A couple of weeks have already passed since the WebSci'12 WebSci-Teach workshop. This was run by Stéphane Bazan, Su White and Hugh Davis, and concerned how we go about teaching Web Science in practice. Reasons to talk about this include the youth of the WebSci curriculum, the barriers of teaching across disciplines, and issues such as people confusing Web Science with Web Technology.
Non-Web Science Web Science?
In the first two talks, David Molik described his experiences as a WebSci student at RPI, while Frank McCown described teaching CompSci undergraduates an introduction to WebSci. Topics taught included properties of the web, how search engines work, collective intelligence, recommender systems and Python. What really struck me at the end of these two talks was that neither courses seemed, to me, to be Web Science so much as Slightly Modified Computer Science. No one mentioned sociology, law, politics, geography, digital humanities, economics... A web-intensive CompSci course does not Web Science make!
This isn't to say I don't empathise with the difficulties of launching a Web Science course. Thus far, the majority of Web Science courses come from Computer Science departments, and CompSci is indeed foundational to WebSci -- but at the same time, you need that breadth of disciplines to achieve true Web Science. No Computer Science department can provide that alone. At the same time, it is no small chore to reach out to other departments and find technology-friendly researchers who are willing to spend time and money being involved.
(The flip side of this coin is also true, of course; for instance, Stéphane Bazan also presented in this workshop, on teaching at USJ Beirut. There, they have no trouble covering such areas as politics, trends and industrial geography -- the struggle is to find people to teach technical topics.)
Regardless, it strikes me as inaccurate to claim you're teaching Web Science when really, it's a mash-up of webby CompSci with a bit of Network Science thrown in for good measure.
Challenges in teaching WebSci (and how to overcome them)
Problem 1: That issue with disciplinary barriers. If you have WebSci PhD students, and are following best practice -- that is, ensuring that each student has a couple of supervisors from different disciplines -- then those students and their supervisors are one route by which you can get new knowledge to contribute to your undergraduate teaching. Link up your teaching and research.
Problem 2: The web and its complex ecosystems changes with each passing moment. How do you teach a topic that develops faster than you can teach it? You teach people how to teach themselves, of course. This reminds me of my CompSci undergrad, where we were taught a few programming languages (most notably, Java) in depth, but also taught such a range (and diversity!) of other languages (from scripting languages to Prolog to Lisp) that CS undergrads walked out from the degree with the confidence to pick new languages up and run with them.

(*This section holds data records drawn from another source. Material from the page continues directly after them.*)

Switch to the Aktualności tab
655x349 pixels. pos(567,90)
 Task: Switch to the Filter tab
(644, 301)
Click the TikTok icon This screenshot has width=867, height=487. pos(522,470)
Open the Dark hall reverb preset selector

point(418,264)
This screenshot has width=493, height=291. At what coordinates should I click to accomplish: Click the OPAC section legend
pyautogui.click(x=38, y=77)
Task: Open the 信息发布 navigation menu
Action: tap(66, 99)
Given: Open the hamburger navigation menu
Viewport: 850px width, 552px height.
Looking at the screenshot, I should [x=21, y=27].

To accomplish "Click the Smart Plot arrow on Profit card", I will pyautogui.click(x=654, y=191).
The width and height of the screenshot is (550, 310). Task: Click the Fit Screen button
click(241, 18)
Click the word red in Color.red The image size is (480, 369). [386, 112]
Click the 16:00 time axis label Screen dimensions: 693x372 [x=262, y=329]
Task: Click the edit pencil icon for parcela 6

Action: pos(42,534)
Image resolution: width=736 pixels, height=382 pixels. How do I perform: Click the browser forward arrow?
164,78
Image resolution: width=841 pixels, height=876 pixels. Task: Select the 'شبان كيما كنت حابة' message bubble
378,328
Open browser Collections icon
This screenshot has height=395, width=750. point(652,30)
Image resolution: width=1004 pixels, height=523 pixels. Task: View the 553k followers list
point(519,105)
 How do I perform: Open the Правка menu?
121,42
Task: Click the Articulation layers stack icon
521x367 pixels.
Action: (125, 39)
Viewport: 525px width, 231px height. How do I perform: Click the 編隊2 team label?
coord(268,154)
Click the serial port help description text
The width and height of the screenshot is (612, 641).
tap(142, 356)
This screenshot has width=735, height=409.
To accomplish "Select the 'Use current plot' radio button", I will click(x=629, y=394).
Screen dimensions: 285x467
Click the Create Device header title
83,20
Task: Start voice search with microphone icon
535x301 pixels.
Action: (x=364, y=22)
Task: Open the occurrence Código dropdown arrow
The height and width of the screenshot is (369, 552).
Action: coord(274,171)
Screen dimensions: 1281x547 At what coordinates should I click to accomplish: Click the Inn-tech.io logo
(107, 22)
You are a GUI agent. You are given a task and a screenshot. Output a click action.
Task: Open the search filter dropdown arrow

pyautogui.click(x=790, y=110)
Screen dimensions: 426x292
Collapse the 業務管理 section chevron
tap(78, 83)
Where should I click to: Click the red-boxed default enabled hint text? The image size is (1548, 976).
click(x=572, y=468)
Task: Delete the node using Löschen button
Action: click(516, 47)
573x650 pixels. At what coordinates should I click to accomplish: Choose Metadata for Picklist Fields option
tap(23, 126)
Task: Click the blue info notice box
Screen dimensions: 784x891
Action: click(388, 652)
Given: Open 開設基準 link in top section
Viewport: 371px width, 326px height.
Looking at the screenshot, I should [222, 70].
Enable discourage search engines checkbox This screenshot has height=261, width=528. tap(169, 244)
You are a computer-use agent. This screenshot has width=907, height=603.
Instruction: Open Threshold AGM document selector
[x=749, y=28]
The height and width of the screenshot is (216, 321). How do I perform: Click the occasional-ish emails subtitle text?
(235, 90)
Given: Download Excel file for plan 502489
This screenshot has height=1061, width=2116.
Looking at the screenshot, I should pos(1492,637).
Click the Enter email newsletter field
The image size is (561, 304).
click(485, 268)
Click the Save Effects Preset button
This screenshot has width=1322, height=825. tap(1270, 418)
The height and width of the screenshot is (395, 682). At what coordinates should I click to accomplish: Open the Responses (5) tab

Relatedly, Leif Isaksen remarked upon parallels with the field of Digital Humanities: there, you can reportedly find people who will strongly argue that you are -- or are not! -- a Digital Humanist if you can -- or cannot! -- code. Apparently the Methodological Commons from KCL helped DigiHumanities coalesce (or, as Leif put it, 'congeal'!) into a more coherent form. Clearly, we need to talk to Leif...
Problem 3: It's tough to teach Web Science when your students come (as you would hope) from diverse backgrounds -- how do you teach programming when some students have studied Computer Science, and others have not? The analogy I'd use is that of CompSci departments who offer broader courses, such as Southampton's IT in Organisations offering. ITO incorporates broader management aspects to the degree course, at cost to some technical elements from the straight CompSci course -- thus, ITO students have somewhat different needs to CompSci students. Perhaps Web Science leaders can pick up lessons from this area in the future.
The WebSci curriculum is much better defined now than it was at the WebSci-Teach workshop last year -- which is no surprise -- but there's still work to do. We need to pull together best practices in WebSci -- what are the tools, techniques, heuristics and frameworks? We need to talk to industry and find out what skills they want in WebSci students. We need to keep talking as a community, disseminate our knowledge, and promote best practice in Web Science education.
And we need to stop saying our Web Technology courses are Web Science.